[[ Records for processing, beginning ]]

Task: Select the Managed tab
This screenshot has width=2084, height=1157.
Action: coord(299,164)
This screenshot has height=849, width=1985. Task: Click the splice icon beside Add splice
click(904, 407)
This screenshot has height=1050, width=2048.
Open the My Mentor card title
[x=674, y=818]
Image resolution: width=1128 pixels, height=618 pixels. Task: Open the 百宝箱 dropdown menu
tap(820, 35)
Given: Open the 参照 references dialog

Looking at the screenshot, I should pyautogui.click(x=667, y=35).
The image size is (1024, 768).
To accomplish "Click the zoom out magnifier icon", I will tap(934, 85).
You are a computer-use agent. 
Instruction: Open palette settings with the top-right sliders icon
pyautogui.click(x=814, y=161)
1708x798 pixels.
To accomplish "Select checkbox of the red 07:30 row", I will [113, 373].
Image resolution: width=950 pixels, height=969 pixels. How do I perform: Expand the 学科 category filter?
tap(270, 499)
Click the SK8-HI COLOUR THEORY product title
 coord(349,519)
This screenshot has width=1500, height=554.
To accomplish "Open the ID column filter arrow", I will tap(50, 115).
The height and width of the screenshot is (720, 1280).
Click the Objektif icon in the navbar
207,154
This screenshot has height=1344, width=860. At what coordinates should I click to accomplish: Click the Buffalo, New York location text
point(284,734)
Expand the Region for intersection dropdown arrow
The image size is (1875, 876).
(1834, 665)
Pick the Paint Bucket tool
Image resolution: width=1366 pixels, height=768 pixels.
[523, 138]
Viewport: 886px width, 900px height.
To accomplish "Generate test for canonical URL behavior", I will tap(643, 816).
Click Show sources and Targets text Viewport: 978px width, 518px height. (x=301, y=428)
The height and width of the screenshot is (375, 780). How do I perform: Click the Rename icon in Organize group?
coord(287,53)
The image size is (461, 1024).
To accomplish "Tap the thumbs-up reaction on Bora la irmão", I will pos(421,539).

[[ Records for processing, end ]]

Write only the number of lines in the data where the word "Viewport" occurs.

**Exercise solution:**
2